There is no shoddy or subpar machine work visible here. Every angle, every facet, is just as sharp and concise as you’d want it to be. Take a look at the corner of one of the lugs; there are no less than four individual facets coming to a head there, each with its own clean, individual chamfer. That right there is the result of expert volume manufacturing, with tight tolerances that lesser factories can’t maintain consistently. You’ll find more poorly finished cases and bracelets on watches double – even triple – the price of the Tissot PRX.
The case itself has a quasi-tonneau, barrel shape that’s remarkably flat and flows directly to the single-horizontal-link stainless steel bracelet with a rounded caseband and angular lugs that almost form a “hooded” shape. A smooth, consistent vertical satin brush finish carries forward from the main body of the case and on to each successive bracelet link. But it’s not all matte; the bracelet links are flanked by polished interiors, which bring a sense of dynamism necessary to fulfill the PRX’s sport-watch designation. The bracelet also combines a thin stature with an impressively sturdy construction, tapering to meet a signed twin-trigger butterfly clasp. Meanwhile, the raised bezel has a dramatic downward slope that is fully polished and provides an eye-catching frame for each of the individual dial options.
Speaking of, Tissot is offering the PRX in three different dial colors – all for the same price – but each with a different effect. While the sunburst blue might be the immediate hero piece for many and the sunburst black serves as a comfortable standby, don’t sleep on the silver-grey variant. It’s been enhanced with gilt accents on the hands and hour markers, and to my eye, the vertically brushed finish on the dial recalls the “linen” dials that can be found on vintage watches from the ’60s and ’70s.

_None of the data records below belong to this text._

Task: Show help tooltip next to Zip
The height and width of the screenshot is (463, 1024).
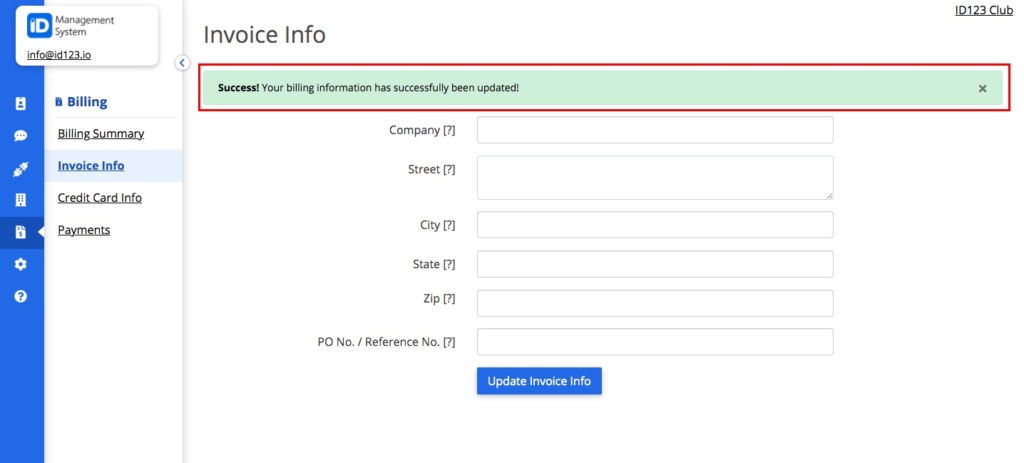Action: [449, 298]
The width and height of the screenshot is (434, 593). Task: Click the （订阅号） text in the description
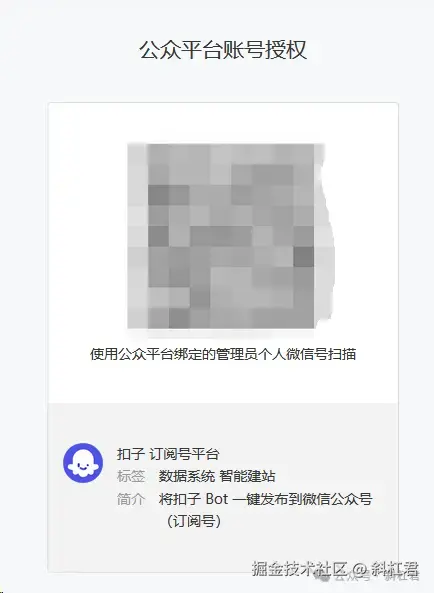(x=194, y=521)
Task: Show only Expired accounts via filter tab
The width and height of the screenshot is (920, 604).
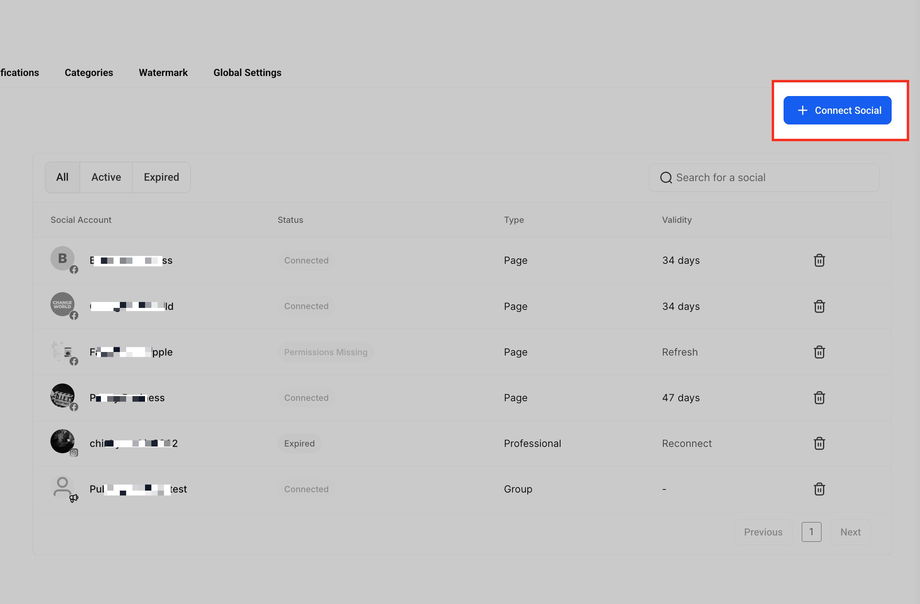Action: [x=161, y=177]
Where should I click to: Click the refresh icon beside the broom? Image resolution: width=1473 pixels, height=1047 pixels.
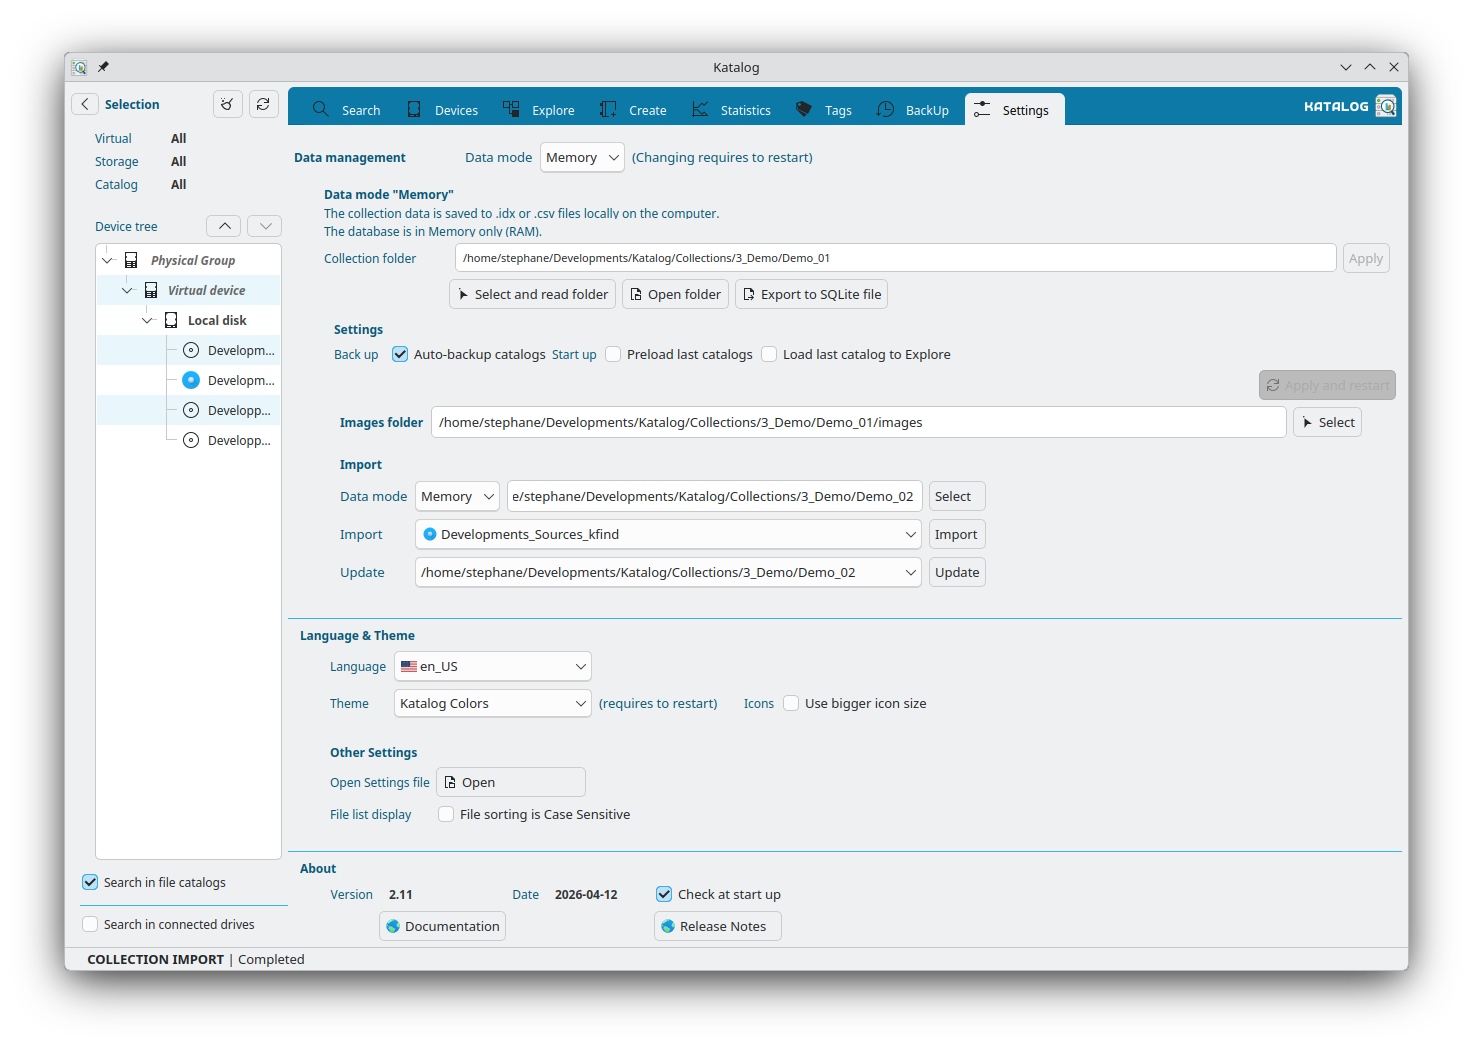point(263,104)
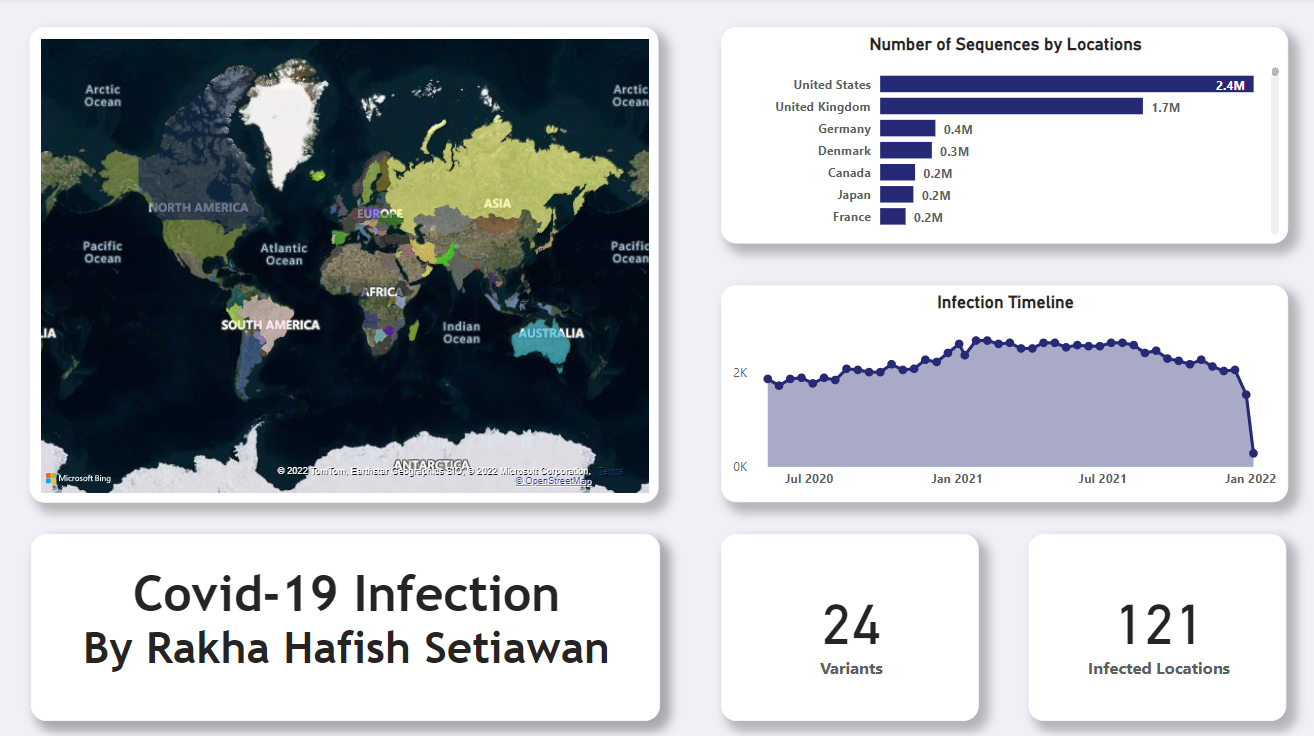Click the Number of Sequences by Locations title
This screenshot has width=1314, height=736.
[x=1005, y=44]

Whichever dial you choose, all three share a three o’clock date aperture, Super-LumiNova-filled hands, applied hour markers, a push-pull crown, a sapphire crystal up top, and a closed steel caseback that protects the ETA F06.115 quartz movement with end-of-life (EOL) indicator inside. Tissot also says that it mounted the handset of the PRX models in a tightly stacked formation that brings the dial closer to the sapphire crystal, making the watch wear even thinner than its already slender dimensions might indicate.
The ’70s Are Back. And Better Than Ever.
The integrated bracelet stainless steel sport watch was born in the early 1970s. You know where it started. And even though Tissot wasn’t the first, the brand got there as fast as it could. In 1978, Tissot issued a version of its classic Seastar sport watch with an integrated bracelet, a blue dial, and a quartz movement that could easily pass for a member of today’s PRX series. A few years later, Tissot officially registered the PRX name, which combined “PR,” for “Precise” and “Robust,” with “X,” which indicates, in Roman numerals, the fact that it was water resistant to 10 atmospheres, or 100 meters. Just like today’s PRX models.
You can even track the PRX collection’s evolution through vintage Tissot ads that ran throughout the 1980s and early ’90s. And it was on the backs of the PRX sport series (alongside specialist pieces like the RockWatch and Two Timer) that Tissot was able to power through the Quartz Revolution and emerge into the 1990s as an international leader in watchmaking.
Remember – Tissot is a brand with a history longer than most. It should be no surprise that it has been there and done that when it comes to the integrated steel sport watch fad. And it should also be no surprise that, when the brand puts its minds behind the task again, it can come out with a stainless steel sport watch that competes with the best of them.